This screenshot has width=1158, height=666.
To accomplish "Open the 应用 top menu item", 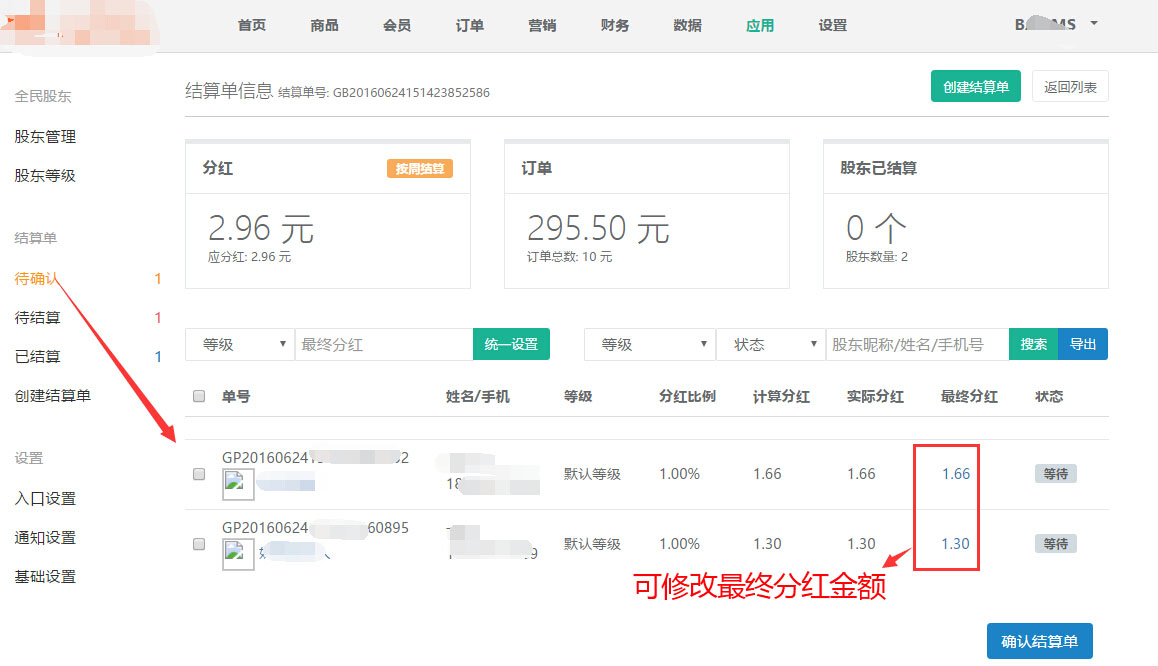I will point(760,26).
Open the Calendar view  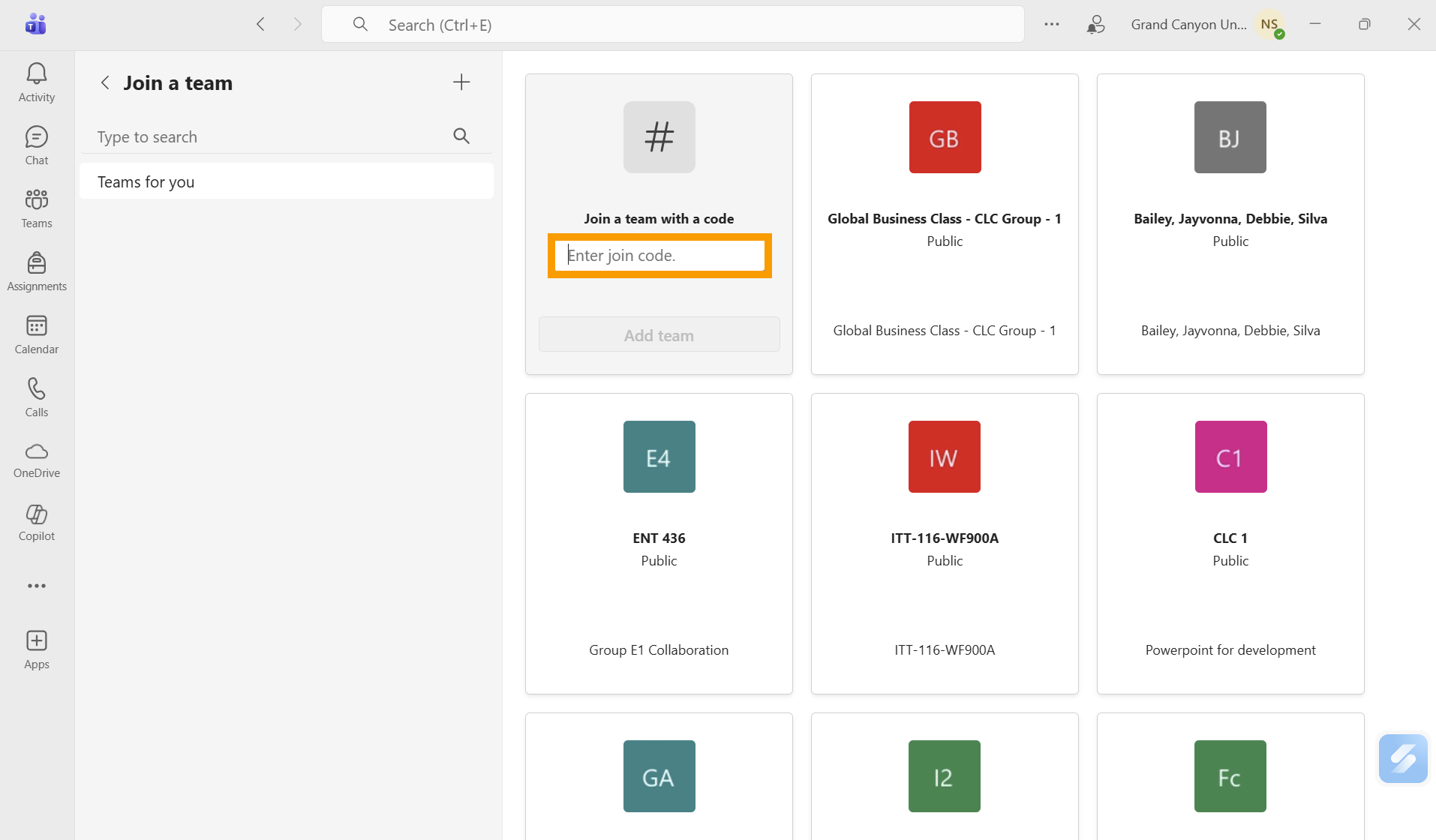36,334
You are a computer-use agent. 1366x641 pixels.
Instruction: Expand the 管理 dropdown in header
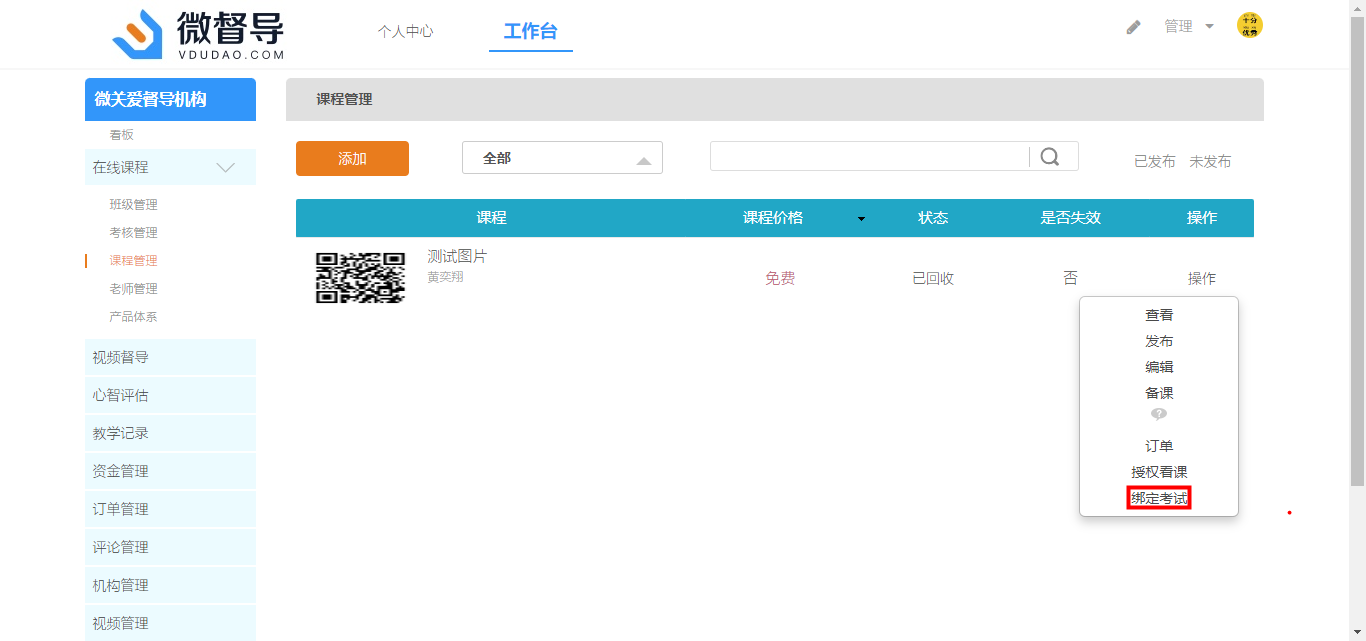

● ● ● ● ● ● ●

◆ Exercise details
Repeat word for word, leaving out the pictures, each line of the records from the line that holds "You are a computer-use" through the final one.

◆ Task solution
You are a computer-use agent. 1366x641 pixels.
Instruction: Expand the 管理 dropdown in header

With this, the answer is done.